Task goal
Filter the entries down to the lines containing "accomplish", and copy those lines.

The data
= = = =
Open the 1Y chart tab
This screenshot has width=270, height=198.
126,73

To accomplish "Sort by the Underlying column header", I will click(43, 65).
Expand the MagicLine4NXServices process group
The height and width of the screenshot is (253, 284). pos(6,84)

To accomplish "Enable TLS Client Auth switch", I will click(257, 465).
= = = =
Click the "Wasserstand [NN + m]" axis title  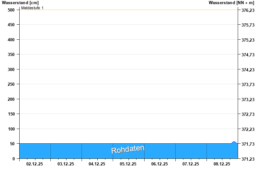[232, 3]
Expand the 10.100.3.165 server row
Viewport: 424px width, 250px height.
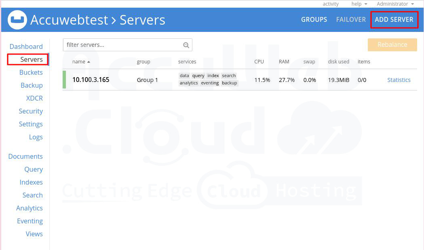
= = = =
Result for this task
To accomplish "Sort by the Underlying column header", I will click(43, 65).
To accomplish "Enable TLS Client Auth switch", I will click(257, 465).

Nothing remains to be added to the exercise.